April 16, 2014 - By Krista Conger
The prize, which consists of a certificate, a gold medal and 300 million South Korean won (about $288,000), will be presented to Kim at an awards ceremony in Seoul on May 30. During the same week, Kim will lecture on his work throughout South Korea.
Kim studies the development of insulin-producing beta cells in the pancreas. He has identified key pathways involved in beta cell development and expansion, bringing scientists ever closer to being able to generate or regenerate functional human beta cells.
"During his clinical training at Harvard hospitals in Boston, Dr. Kim encountered patients suffering and dying from diseases rooted in the pancreas, including diabetes mellitus and pancreatic adenocarcinoma," said Stanford President John Hennessy in his letter to the Ho-Am committee nominating Kim for the award. "Convinced he could contribute to improving diagnosis and treatment of these diseases, he focused his research investigations on understanding mechanisms regulating development, growth and function of the pancreas. In the past decade he has become a leader in his field, making seminal contributions that have influenced diabetes and cancer research and strategies for clinical therapeutics."

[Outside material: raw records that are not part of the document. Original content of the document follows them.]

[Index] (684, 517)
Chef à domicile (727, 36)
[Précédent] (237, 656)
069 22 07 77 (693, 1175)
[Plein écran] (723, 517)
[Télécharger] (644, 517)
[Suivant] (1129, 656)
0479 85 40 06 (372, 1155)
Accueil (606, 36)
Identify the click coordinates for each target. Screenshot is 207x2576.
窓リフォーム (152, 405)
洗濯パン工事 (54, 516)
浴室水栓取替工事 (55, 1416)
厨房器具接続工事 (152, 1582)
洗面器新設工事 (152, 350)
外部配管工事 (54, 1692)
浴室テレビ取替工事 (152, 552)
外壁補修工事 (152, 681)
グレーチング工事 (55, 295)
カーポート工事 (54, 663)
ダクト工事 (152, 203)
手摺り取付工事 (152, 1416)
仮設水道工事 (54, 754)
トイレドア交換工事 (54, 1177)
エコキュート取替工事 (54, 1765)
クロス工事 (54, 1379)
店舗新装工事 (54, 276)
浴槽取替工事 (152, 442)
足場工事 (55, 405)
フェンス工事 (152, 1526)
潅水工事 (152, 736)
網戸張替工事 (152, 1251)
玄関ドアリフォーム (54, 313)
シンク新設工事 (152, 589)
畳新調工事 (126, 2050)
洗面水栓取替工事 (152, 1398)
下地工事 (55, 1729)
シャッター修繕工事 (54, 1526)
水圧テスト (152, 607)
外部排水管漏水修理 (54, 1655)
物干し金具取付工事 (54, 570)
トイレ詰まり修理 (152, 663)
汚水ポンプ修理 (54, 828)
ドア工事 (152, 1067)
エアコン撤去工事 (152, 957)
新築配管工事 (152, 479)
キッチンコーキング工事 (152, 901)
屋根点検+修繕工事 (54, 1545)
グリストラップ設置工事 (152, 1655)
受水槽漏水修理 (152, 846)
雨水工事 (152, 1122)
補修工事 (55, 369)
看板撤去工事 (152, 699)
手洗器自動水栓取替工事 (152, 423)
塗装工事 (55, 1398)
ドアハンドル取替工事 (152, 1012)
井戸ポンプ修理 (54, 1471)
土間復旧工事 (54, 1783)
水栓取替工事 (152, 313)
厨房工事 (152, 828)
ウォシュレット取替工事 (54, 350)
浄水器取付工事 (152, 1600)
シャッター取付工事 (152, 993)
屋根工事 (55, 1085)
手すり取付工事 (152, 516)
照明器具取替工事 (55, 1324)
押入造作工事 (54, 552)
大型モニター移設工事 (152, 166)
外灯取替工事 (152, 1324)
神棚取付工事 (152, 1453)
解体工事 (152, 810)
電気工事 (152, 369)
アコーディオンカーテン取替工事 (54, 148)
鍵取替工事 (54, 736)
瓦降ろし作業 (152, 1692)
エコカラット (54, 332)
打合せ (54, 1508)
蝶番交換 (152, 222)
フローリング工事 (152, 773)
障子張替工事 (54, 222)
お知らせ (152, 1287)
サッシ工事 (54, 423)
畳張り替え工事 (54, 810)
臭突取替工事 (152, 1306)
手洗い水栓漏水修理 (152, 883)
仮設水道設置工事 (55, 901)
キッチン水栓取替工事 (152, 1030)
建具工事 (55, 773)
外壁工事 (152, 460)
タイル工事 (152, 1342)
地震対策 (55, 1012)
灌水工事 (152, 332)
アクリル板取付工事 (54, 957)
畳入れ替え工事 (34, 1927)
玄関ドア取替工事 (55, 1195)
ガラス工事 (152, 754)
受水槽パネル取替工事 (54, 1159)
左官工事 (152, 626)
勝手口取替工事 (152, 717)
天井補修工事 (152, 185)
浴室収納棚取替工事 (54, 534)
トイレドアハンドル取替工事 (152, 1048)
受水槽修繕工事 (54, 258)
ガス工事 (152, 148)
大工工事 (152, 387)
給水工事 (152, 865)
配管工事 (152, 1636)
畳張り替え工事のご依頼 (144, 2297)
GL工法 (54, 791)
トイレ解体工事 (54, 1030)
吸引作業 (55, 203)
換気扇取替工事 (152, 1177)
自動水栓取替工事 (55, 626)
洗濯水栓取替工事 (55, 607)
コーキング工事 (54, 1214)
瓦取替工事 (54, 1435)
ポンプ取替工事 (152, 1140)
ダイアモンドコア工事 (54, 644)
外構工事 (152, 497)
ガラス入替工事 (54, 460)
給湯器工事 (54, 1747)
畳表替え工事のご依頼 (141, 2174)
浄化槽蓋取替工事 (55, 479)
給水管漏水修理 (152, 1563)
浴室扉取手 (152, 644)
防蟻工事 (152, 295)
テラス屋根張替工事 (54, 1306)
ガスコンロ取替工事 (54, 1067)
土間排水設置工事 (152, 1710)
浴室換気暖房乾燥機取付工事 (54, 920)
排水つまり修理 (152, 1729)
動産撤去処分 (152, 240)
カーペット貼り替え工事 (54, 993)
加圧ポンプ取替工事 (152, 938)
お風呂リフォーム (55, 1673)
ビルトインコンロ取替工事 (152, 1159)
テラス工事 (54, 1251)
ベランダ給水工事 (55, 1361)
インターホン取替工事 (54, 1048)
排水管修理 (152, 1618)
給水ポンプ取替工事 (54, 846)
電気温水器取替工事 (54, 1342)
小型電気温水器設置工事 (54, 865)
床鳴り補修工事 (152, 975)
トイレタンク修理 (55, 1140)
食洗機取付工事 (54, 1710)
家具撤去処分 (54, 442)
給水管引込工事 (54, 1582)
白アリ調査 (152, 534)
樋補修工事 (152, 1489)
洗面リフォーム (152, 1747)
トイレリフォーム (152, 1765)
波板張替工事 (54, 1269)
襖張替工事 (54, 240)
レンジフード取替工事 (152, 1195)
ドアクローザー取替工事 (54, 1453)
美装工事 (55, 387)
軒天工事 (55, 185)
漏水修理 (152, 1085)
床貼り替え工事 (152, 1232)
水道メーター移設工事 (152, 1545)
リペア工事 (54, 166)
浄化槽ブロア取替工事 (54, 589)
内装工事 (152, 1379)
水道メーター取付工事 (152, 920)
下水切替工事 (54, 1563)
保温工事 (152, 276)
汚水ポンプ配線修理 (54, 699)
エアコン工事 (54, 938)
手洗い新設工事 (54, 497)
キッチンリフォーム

"It is a great honor to be recognized by the Ho-Am Foundation for this work," said Kim. "It reminds me how grateful I am to those who nurtured, trained, guided and supported me, and to my students and research team for their hard work and dedication. That said, we still have a great deal left to accomplish, and the affirmation from this award will help us continue to pursue our goals."
The Ho-Am Prize, which honors Samsung founder Byung-Chull Lee (nicknamed Ho-Am), is awarded in five categories — science, engineering, medicine, the arts and community service — to people of Korean descent. The community service prize, however, may be given to non-ethnic Koreans for outstanding contributions to Korea and Koreans at home and abroad.
Stanford Medicine integrates research, medical education and health care at its three institutions - Stanford University School of Medicine, Stanford Health Care (formerly Stanford Hospital & Clinics), and Lucile Packard Children's Hospital Stanford. For more information, please visit the Office of Communication & Public Affairs site at http://mednews.stanford.edu.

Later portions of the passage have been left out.